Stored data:
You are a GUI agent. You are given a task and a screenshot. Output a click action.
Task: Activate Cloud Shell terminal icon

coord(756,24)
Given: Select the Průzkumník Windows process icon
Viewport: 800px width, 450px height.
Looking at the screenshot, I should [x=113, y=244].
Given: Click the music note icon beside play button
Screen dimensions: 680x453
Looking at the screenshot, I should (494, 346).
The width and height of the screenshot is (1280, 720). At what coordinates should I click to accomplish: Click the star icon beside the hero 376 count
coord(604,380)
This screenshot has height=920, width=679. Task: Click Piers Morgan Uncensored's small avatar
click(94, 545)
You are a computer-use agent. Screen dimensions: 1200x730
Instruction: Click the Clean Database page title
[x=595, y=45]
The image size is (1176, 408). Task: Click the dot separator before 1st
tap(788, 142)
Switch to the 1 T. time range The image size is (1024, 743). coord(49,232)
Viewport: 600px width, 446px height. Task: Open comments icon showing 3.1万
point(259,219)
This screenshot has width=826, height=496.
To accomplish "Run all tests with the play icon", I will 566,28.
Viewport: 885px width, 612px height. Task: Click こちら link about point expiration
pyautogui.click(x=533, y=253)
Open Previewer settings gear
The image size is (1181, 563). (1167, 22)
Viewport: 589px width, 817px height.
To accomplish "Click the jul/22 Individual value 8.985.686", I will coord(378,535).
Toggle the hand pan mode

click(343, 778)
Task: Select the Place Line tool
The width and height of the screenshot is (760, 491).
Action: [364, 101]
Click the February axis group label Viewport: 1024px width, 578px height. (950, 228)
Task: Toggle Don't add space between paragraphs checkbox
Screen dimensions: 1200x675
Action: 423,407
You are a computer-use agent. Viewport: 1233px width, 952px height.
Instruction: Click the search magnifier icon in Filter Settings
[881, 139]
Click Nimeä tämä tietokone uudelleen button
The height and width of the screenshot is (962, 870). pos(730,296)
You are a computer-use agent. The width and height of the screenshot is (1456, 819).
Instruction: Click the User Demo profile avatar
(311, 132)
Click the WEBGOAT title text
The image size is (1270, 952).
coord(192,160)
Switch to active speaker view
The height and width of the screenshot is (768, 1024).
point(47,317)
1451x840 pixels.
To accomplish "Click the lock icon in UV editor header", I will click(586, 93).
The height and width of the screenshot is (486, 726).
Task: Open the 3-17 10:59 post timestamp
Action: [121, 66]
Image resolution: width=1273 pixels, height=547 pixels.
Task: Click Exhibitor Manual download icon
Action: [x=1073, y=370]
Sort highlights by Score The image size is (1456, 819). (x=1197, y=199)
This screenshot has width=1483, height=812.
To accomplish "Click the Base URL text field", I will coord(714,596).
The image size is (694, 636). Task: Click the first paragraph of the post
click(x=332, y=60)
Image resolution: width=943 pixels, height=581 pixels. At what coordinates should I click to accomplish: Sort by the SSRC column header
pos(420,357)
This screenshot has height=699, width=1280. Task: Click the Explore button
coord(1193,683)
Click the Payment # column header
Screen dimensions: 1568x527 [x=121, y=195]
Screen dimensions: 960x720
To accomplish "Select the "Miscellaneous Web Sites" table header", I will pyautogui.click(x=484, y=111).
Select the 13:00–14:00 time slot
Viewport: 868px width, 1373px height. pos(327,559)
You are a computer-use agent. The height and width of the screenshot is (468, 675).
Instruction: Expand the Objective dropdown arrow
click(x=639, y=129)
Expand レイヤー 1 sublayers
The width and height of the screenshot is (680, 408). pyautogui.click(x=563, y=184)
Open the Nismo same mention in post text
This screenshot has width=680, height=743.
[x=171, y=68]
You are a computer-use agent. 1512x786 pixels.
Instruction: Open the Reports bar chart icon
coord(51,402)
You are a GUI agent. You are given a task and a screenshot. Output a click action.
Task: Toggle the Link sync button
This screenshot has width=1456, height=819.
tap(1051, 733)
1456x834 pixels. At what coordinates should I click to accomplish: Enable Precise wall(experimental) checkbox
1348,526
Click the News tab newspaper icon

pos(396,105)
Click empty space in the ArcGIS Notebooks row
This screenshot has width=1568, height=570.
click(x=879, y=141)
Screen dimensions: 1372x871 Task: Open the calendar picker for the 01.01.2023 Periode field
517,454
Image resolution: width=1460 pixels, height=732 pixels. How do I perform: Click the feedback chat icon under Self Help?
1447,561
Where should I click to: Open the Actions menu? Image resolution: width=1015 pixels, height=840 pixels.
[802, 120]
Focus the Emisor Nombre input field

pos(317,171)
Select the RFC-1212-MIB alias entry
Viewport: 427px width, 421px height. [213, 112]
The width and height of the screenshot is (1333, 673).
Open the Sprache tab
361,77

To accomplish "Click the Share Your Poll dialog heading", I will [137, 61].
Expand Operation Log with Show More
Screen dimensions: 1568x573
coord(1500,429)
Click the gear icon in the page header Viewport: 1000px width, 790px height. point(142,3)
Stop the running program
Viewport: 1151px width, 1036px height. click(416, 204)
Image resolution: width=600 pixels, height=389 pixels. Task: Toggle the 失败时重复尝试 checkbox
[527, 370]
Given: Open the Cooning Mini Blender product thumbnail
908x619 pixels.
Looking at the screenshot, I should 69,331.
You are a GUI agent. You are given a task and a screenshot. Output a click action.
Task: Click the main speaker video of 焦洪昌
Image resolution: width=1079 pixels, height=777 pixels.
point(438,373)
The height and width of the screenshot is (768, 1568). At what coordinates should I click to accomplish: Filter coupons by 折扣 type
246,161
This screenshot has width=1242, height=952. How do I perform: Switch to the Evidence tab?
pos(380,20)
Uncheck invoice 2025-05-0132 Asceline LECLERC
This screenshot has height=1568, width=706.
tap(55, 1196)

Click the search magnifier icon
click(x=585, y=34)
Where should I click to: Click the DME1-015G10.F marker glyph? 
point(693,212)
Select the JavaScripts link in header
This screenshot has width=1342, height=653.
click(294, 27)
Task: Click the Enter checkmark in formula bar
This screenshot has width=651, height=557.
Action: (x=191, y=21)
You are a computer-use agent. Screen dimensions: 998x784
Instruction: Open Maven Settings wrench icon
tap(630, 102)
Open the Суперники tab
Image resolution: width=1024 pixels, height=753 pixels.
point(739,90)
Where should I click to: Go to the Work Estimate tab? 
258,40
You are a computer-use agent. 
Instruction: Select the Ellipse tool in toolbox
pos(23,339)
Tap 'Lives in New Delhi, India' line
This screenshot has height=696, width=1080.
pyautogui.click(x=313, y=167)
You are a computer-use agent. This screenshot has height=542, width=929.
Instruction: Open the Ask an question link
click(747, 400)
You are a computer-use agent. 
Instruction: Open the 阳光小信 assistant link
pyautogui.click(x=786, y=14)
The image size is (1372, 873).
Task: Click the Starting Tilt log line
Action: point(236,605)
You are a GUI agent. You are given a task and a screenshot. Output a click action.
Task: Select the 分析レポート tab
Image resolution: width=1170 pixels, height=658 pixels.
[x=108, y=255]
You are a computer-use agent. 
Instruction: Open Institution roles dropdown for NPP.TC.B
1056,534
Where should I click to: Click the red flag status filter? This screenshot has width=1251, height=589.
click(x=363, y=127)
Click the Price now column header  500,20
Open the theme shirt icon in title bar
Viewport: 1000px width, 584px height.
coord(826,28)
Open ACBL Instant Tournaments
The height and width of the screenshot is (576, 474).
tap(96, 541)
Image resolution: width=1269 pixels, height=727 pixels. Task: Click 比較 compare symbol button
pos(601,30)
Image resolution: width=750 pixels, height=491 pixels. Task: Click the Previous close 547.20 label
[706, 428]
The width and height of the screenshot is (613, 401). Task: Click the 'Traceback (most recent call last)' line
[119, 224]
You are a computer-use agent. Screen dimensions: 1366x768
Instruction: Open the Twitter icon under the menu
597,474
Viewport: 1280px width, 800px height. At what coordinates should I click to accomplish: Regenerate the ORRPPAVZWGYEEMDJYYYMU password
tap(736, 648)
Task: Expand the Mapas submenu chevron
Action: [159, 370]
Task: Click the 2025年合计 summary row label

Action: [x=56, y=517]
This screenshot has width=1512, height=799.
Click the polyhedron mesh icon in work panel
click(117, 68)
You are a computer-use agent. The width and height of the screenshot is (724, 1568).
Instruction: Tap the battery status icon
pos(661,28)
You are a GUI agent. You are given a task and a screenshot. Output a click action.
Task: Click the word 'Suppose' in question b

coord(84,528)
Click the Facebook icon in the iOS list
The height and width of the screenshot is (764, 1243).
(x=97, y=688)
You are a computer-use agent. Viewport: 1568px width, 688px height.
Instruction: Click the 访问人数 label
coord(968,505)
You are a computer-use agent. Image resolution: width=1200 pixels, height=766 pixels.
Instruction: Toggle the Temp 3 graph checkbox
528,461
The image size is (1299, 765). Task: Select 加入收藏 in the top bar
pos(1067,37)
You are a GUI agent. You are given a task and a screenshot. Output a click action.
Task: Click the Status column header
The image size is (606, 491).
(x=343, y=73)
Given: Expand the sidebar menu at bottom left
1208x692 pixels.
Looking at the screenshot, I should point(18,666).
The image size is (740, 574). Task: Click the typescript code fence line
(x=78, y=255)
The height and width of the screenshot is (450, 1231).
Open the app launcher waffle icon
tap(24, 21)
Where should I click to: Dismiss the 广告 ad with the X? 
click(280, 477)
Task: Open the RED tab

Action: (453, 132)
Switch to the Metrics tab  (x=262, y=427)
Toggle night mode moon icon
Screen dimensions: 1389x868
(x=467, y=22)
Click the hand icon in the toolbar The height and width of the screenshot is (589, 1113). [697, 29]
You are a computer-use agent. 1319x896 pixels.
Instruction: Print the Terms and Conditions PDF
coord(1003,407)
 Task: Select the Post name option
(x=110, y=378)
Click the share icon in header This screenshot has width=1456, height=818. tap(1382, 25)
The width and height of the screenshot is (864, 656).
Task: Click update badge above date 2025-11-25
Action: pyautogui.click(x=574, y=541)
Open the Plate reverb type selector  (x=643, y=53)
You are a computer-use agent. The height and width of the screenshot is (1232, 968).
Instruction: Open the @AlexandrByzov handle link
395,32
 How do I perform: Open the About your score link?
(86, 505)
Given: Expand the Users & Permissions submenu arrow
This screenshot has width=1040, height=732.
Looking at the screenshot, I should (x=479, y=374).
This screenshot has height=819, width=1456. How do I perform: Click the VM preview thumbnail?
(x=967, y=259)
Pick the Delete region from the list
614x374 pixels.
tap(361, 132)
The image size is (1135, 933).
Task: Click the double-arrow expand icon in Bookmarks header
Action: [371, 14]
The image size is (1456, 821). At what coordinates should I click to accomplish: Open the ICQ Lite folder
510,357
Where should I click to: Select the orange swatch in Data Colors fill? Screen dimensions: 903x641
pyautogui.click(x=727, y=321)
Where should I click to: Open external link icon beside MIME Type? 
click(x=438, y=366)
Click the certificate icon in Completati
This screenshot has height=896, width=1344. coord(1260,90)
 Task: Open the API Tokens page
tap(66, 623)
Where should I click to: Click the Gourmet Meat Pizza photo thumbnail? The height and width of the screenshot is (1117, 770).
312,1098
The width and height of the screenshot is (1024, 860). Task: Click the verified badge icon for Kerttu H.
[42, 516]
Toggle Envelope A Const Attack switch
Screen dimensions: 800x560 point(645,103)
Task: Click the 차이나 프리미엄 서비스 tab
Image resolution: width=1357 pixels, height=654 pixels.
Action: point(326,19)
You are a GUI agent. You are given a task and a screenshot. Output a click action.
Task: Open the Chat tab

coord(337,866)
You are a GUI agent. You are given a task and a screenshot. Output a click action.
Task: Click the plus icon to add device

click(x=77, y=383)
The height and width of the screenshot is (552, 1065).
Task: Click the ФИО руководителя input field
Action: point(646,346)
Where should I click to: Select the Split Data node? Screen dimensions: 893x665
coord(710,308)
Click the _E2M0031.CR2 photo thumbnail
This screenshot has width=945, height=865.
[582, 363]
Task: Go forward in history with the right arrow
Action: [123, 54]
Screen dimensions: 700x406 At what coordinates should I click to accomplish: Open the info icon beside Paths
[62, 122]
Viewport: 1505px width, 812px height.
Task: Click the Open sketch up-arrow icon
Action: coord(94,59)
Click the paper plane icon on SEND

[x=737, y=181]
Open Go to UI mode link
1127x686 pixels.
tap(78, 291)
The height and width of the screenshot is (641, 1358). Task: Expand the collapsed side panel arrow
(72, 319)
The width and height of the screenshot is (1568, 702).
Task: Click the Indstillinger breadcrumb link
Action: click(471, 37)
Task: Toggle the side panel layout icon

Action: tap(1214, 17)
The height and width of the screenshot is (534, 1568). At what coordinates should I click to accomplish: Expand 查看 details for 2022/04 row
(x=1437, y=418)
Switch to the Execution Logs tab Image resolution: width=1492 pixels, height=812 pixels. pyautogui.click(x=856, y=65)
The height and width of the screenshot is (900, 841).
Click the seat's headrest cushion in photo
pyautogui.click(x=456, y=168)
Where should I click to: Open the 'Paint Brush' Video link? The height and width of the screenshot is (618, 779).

• Instructions to follow: Retype the entries of the stored data above, word for word, from the line that contains "Task: Select the Post name option" through the line that contains "pyautogui.click(x=727, y=321)".

• Answer to this task:
 Task: Select the Post name option
(x=110, y=378)
Click the share icon in header This screenshot has width=1456, height=818. tap(1382, 25)
The width and height of the screenshot is (864, 656).
Task: Click update badge above date 2025-11-25
Action: pyautogui.click(x=574, y=541)
Open the Plate reverb type selector  (x=643, y=53)
You are a computer-use agent. The height and width of the screenshot is (1232, 968).
Instruction: Open the @AlexandrByzov handle link
395,32
 How do I perform: Open the About your score link?
(86, 505)
Given: Expand the Users & Permissions submenu arrow
This screenshot has width=1040, height=732.
Looking at the screenshot, I should (x=479, y=374).
This screenshot has height=819, width=1456. How do I perform: Click the VM preview thumbnail?
(x=967, y=259)
Pick the Delete region from the list
614x374 pixels.
tap(361, 132)
The image size is (1135, 933).
Task: Click the double-arrow expand icon in Bookmarks header
Action: [371, 14]
The image size is (1456, 821). At what coordinates should I click to accomplish: Open the ICQ Lite folder
510,357
Where should I click to: Select the orange swatch in Data Colors fill? Screen dimensions: 903x641
pyautogui.click(x=727, y=321)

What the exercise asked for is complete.